Required action: Below are the records; output them exactly from the first line through the line with "Open the Price", stopping there.

Source data:
----

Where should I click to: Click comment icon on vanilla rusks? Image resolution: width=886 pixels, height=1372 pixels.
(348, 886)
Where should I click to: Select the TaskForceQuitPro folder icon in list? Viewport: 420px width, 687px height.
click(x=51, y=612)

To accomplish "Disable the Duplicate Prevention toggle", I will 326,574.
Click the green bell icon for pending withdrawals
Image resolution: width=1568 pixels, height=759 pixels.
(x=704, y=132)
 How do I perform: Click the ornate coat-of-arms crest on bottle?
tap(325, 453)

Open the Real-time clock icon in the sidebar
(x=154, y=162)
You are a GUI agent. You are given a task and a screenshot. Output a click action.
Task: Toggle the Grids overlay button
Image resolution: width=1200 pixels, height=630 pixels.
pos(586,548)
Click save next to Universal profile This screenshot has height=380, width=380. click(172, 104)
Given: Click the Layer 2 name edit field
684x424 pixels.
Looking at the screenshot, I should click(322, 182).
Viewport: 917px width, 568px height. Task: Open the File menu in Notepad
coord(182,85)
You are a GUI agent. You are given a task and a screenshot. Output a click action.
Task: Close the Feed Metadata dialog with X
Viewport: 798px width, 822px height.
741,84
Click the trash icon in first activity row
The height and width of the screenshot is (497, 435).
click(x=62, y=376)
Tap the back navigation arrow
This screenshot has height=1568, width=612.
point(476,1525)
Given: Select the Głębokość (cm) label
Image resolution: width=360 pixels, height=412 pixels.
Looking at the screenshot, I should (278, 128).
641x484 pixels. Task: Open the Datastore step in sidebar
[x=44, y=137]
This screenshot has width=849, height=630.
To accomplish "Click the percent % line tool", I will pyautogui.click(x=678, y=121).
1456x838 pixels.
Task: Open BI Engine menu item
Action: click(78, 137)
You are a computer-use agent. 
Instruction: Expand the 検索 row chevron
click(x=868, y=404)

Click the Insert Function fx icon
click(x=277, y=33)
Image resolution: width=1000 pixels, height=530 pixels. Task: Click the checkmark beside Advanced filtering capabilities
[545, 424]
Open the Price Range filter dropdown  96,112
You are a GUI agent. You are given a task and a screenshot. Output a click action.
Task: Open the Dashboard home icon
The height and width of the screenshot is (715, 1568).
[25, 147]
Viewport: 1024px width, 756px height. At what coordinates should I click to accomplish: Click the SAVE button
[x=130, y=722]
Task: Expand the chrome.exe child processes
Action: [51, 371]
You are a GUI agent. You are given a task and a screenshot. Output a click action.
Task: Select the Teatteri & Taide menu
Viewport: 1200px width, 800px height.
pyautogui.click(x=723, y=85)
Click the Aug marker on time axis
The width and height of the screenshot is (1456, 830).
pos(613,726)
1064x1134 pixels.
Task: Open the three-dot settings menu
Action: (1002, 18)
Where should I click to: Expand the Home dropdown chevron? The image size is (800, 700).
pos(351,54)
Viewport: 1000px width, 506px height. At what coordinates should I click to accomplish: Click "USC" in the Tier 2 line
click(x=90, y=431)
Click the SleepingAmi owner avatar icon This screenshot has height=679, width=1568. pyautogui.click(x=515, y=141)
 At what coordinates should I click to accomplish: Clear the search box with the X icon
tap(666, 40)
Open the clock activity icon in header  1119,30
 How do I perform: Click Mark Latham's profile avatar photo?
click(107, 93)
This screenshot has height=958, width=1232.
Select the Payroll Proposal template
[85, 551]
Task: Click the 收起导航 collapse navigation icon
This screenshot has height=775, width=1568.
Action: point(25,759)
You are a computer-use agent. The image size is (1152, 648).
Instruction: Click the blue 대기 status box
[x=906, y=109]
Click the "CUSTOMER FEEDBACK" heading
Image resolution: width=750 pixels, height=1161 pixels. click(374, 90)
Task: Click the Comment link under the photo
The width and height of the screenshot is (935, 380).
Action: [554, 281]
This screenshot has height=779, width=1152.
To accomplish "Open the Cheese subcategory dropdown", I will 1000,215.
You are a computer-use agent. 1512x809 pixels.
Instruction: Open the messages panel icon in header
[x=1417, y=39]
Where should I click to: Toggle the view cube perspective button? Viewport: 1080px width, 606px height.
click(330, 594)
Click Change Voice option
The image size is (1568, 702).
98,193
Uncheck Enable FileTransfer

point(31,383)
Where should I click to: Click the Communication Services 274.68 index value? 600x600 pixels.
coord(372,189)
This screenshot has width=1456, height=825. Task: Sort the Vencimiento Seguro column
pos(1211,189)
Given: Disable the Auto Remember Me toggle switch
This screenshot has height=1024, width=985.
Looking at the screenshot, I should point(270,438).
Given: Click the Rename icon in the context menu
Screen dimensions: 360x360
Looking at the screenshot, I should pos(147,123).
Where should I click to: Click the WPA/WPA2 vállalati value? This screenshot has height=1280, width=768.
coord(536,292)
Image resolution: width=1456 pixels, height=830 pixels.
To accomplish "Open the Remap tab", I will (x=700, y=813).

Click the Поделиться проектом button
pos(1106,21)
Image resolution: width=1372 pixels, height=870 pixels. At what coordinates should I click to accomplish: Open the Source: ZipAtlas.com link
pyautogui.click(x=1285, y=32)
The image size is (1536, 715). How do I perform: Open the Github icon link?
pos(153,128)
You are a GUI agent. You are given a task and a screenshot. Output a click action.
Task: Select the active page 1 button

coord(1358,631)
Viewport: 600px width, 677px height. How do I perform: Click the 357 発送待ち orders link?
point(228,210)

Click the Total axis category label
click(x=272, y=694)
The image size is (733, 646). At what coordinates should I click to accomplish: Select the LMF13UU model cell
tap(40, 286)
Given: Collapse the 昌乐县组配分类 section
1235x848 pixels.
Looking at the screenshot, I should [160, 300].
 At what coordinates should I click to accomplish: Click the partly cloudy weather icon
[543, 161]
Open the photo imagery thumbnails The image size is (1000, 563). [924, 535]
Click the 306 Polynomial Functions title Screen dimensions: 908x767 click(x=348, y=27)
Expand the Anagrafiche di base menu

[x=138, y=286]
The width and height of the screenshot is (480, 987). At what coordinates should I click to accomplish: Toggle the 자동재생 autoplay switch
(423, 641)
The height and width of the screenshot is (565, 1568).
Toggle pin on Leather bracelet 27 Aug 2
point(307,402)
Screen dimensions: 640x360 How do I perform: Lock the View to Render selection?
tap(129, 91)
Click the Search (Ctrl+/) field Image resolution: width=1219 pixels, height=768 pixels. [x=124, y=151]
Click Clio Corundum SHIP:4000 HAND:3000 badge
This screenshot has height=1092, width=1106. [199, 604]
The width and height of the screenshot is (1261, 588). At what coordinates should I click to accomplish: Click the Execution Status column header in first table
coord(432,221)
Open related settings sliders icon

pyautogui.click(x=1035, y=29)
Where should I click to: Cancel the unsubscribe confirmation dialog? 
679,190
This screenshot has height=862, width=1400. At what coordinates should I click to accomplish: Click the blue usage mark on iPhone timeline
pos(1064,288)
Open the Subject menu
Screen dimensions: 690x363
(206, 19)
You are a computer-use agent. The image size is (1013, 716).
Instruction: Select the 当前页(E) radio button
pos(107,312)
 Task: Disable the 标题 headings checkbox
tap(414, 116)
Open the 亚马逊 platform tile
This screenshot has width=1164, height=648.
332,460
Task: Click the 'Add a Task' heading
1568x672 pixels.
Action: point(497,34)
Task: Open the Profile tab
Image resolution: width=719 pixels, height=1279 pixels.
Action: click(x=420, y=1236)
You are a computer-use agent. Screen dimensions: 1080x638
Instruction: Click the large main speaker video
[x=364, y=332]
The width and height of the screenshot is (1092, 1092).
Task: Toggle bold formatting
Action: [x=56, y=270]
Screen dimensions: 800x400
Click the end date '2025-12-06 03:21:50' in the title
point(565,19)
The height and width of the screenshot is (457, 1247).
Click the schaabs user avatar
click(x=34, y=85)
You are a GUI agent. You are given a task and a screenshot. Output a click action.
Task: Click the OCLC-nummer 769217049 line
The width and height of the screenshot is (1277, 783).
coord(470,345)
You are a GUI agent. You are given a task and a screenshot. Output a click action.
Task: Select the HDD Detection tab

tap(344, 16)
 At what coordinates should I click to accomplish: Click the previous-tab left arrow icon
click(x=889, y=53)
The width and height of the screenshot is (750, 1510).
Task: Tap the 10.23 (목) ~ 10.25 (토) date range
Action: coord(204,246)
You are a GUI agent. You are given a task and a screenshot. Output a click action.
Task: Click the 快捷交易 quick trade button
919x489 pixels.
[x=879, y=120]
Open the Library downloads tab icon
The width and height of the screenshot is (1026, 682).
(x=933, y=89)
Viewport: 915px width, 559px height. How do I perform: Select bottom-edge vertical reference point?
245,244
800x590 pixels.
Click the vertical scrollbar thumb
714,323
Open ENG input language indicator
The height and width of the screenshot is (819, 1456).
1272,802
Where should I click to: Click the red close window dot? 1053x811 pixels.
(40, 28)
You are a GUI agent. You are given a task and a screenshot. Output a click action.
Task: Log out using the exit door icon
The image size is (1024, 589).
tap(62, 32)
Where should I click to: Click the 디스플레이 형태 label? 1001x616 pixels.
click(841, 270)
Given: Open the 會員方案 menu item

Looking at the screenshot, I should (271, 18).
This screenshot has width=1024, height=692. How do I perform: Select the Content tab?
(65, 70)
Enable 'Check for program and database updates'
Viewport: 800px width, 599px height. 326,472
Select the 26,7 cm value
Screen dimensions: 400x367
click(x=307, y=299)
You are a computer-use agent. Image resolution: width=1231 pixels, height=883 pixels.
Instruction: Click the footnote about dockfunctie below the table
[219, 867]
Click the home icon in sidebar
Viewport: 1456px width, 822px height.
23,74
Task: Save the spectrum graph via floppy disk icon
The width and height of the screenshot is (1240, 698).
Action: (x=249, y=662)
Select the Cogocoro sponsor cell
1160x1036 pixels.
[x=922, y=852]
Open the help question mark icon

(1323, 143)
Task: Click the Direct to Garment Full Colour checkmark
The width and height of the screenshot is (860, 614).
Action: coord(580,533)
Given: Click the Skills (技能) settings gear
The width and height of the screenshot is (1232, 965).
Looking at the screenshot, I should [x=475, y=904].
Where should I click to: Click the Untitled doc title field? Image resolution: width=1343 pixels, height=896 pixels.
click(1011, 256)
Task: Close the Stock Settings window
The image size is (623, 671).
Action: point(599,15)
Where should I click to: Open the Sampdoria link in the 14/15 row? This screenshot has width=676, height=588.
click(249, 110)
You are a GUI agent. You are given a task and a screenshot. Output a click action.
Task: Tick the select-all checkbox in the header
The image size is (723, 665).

----

Answer space:
Where should I click to: Click comment icon on vanilla rusks? Image resolution: width=886 pixels, height=1372 pixels.
(348, 886)
Where should I click to: Select the TaskForceQuitPro folder icon in list? Viewport: 420px width, 687px height.
click(x=51, y=612)

To accomplish "Disable the Duplicate Prevention toggle", I will 326,574.
Click the green bell icon for pending withdrawals
Image resolution: width=1568 pixels, height=759 pixels.
(x=704, y=132)
 How do I perform: Click the ornate coat-of-arms crest on bottle?
tap(325, 453)

Open the Real-time clock icon in the sidebar
(x=154, y=162)
You are a GUI agent. You are given a task and a screenshot. Output a click action.
Task: Toggle the Grids overlay button
Image resolution: width=1200 pixels, height=630 pixels.
pos(586,548)
Click save next to Universal profile This screenshot has height=380, width=380. click(172, 104)
Given: Click the Layer 2 name edit field
684x424 pixels.
Looking at the screenshot, I should click(322, 182).
Viewport: 917px width, 568px height. Task: Open the File menu in Notepad
coord(182,85)
You are a GUI agent. You are given a task and a screenshot. Output a click action.
Task: Close the Feed Metadata dialog with X
Viewport: 798px width, 822px height.
741,84
Click the trash icon in first activity row
The height and width of the screenshot is (497, 435).
click(x=62, y=376)
Tap the back navigation arrow
This screenshot has height=1568, width=612.
point(476,1525)
Given: Select the Głębokość (cm) label
Image resolution: width=360 pixels, height=412 pixels.
Looking at the screenshot, I should (278, 128).
641x484 pixels. Task: Open the Datastore step in sidebar
[x=44, y=137]
This screenshot has width=849, height=630.
To accomplish "Click the percent % line tool", I will pyautogui.click(x=678, y=121).
1456x838 pixels.
Task: Open BI Engine menu item
Action: click(78, 137)
You are a computer-use agent. 
Instruction: Expand the 検索 row chevron
click(x=868, y=404)

Click the Insert Function fx icon
click(x=277, y=33)
Image resolution: width=1000 pixels, height=530 pixels. Task: Click the checkmark beside Advanced filtering capabilities
[545, 424]
Open the Price Range filter dropdown  96,112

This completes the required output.